*** ENTRIES SHOWN Section Begins ***

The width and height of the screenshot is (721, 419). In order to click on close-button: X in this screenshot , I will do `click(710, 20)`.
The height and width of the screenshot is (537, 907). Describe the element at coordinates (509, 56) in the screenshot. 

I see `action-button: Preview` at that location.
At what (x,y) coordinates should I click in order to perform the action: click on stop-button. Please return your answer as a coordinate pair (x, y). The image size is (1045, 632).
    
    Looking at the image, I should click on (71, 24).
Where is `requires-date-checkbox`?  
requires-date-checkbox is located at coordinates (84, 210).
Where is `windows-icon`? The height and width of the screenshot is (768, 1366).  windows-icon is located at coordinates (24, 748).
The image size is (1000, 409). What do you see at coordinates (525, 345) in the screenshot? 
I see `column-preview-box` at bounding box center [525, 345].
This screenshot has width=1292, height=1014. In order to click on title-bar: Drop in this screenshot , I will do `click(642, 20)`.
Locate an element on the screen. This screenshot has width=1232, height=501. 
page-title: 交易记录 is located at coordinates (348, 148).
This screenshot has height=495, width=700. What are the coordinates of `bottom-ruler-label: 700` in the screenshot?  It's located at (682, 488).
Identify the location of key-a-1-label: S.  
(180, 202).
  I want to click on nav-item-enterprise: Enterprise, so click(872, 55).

*** ENTRIES SHOWN Section Ends ***

[EXERCISE INSTRUCTIONS]: Copy every one of the rows above exactly as they appear.

[RESPONSE AREA]:
The width and height of the screenshot is (721, 419). In order to click on close-button: X in this screenshot , I will do `click(710, 20)`.
The height and width of the screenshot is (537, 907). Describe the element at coordinates (509, 56) in the screenshot. 

I see `action-button: Preview` at that location.
At what (x,y) coordinates should I click in order to perform the action: click on stop-button. Please return your answer as a coordinate pair (x, y). The image size is (1045, 632).
    
    Looking at the image, I should click on (71, 24).
Where is `requires-date-checkbox`?  
requires-date-checkbox is located at coordinates (84, 210).
Where is `windows-icon`? The height and width of the screenshot is (768, 1366).  windows-icon is located at coordinates (24, 748).
The image size is (1000, 409). What do you see at coordinates (525, 345) in the screenshot? 
I see `column-preview-box` at bounding box center [525, 345].
This screenshot has width=1292, height=1014. In order to click on title-bar: Drop in this screenshot , I will do `click(642, 20)`.
Locate an element on the screen. This screenshot has width=1232, height=501. 
page-title: 交易记录 is located at coordinates (348, 148).
This screenshot has height=495, width=700. What are the coordinates of `bottom-ruler-label: 700` in the screenshot?  It's located at (682, 488).
Identify the location of key-a-1-label: S.  
(180, 202).
  I want to click on nav-item-enterprise: Enterprise, so click(872, 55).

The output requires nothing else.